> [Source material]
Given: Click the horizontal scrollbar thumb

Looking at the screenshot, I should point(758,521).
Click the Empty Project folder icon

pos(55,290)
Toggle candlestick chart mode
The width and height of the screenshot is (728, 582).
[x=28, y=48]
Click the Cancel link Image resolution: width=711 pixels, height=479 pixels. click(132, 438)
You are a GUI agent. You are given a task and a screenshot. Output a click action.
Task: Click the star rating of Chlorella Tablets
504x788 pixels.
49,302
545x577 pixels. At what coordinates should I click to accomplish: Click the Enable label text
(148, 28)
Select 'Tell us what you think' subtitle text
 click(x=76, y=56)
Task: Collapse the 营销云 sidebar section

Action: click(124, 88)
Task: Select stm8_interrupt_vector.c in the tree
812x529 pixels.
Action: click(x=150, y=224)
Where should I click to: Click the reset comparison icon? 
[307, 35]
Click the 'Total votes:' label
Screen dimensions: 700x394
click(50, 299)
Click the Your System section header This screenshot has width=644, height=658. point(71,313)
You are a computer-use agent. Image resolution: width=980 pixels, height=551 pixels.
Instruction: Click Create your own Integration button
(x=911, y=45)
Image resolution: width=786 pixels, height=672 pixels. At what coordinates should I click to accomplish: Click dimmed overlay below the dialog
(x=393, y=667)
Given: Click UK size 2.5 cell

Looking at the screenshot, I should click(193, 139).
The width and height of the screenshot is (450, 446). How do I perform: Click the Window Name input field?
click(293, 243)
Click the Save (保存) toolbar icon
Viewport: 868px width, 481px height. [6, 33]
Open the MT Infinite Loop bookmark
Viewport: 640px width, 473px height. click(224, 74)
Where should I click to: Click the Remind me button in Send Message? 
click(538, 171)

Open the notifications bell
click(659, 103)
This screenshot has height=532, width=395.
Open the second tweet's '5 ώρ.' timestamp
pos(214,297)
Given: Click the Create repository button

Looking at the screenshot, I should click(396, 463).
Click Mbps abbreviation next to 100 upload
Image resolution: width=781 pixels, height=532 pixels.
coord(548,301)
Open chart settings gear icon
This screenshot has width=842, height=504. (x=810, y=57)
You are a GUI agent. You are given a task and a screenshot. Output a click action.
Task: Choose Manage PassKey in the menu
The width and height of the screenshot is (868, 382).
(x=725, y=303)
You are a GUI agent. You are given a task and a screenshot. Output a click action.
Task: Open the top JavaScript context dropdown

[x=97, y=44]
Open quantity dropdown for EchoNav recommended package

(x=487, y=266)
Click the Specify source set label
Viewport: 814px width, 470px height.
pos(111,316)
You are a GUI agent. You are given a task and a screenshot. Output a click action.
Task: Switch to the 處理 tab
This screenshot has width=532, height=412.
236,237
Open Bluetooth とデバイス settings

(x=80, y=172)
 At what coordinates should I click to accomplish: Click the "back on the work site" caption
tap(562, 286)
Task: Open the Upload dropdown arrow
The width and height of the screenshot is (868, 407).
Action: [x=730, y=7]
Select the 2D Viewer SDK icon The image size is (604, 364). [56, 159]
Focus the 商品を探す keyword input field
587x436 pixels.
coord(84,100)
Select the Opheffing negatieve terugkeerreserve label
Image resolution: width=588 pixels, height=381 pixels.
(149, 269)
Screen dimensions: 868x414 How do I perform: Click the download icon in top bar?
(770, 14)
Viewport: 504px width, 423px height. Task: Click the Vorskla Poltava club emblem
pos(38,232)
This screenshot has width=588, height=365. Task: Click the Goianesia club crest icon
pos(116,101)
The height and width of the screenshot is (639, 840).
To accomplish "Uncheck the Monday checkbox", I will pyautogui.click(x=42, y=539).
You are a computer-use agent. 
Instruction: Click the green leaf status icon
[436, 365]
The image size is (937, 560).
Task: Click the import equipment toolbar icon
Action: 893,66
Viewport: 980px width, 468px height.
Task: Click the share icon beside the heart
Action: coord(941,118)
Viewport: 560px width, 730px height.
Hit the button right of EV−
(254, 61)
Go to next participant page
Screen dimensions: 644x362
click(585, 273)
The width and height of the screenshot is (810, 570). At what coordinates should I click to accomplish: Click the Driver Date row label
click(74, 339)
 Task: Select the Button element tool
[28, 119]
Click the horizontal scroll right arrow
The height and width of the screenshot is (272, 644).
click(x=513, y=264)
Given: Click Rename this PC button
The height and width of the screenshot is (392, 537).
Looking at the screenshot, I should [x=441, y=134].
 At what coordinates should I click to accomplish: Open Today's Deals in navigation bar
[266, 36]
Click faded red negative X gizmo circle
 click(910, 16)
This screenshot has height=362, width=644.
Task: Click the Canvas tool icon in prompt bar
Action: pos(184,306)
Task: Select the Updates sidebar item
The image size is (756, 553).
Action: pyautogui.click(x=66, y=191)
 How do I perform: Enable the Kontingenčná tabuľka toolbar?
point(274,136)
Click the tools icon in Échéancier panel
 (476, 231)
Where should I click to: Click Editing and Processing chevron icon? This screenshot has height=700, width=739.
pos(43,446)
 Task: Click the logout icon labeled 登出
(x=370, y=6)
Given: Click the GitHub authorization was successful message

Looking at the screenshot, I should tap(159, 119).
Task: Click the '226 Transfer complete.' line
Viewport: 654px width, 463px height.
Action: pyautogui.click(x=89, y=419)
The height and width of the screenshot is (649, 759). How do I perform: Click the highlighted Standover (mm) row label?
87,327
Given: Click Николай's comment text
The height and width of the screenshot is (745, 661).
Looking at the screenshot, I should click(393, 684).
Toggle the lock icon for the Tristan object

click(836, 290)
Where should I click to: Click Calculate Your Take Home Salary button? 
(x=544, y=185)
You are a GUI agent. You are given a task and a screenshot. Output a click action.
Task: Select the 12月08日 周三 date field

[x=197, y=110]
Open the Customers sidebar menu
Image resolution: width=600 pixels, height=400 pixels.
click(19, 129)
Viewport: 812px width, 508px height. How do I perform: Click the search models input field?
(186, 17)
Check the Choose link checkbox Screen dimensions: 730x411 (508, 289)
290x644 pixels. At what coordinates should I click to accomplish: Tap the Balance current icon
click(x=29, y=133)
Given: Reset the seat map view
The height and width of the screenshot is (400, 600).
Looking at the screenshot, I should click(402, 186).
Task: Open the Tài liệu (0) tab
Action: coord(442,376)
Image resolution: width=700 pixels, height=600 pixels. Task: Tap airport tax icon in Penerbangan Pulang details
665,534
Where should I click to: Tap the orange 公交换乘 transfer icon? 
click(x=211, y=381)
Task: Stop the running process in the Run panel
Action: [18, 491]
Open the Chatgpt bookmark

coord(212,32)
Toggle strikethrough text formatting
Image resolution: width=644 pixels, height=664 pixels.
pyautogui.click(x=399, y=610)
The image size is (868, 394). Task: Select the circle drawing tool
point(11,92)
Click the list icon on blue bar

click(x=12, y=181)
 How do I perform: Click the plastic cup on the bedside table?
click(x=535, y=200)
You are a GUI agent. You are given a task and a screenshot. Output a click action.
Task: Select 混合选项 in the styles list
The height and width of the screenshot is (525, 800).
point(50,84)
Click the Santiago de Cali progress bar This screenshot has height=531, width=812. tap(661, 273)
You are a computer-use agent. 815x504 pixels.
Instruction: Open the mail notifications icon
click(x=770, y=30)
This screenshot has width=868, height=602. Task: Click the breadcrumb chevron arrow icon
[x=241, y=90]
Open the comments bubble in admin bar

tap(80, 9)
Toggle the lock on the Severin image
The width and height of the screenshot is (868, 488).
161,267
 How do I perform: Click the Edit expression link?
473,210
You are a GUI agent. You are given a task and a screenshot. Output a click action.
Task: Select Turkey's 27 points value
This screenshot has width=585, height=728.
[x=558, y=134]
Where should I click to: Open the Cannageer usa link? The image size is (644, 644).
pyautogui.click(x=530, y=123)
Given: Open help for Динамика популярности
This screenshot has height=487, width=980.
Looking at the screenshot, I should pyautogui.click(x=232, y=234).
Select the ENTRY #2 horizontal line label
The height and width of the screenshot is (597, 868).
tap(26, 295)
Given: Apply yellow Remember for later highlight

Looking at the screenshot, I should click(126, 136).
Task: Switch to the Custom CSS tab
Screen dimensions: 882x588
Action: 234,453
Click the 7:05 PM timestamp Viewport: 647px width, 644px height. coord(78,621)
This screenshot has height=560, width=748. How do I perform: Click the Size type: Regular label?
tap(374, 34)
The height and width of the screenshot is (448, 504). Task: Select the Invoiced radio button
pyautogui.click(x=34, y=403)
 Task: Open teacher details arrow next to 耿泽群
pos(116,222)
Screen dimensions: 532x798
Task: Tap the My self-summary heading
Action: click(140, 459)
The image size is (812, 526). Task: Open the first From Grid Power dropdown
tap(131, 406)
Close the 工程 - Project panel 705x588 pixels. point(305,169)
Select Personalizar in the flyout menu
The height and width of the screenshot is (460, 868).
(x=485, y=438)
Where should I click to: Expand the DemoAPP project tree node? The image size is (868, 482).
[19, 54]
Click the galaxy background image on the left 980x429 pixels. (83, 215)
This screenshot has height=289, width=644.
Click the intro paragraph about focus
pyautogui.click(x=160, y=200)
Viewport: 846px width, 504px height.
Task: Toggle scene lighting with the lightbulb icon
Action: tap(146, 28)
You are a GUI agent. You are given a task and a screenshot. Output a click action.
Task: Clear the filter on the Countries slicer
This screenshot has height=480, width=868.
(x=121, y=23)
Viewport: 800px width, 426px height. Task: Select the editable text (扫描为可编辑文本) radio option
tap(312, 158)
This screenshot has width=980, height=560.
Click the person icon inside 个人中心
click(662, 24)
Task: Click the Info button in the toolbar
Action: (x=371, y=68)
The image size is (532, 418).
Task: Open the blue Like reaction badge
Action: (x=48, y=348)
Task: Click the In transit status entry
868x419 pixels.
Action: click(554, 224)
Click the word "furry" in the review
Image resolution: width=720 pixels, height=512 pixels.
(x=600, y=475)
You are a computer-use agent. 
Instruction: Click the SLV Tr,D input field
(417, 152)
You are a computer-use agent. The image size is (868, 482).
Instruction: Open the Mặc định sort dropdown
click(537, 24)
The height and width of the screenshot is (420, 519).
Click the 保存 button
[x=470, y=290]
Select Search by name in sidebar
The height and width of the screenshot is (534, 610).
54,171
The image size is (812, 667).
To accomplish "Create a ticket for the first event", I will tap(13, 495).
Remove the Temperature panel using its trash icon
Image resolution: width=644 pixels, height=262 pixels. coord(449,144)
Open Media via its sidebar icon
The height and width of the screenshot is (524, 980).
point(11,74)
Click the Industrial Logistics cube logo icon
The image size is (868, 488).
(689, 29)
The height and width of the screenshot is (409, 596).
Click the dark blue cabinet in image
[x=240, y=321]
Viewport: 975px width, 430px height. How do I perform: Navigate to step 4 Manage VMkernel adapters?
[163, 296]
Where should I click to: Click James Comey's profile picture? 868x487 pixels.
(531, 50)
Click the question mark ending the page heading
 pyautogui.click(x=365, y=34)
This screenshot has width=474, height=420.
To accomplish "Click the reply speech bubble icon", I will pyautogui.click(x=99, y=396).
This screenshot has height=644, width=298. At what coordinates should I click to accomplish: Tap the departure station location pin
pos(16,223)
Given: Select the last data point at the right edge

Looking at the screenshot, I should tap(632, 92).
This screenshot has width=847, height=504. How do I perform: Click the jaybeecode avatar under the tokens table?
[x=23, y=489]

> [Task item] Tally the lines above that contain the string "checkbox". Respond with the total alone.

> [Exercise result] 2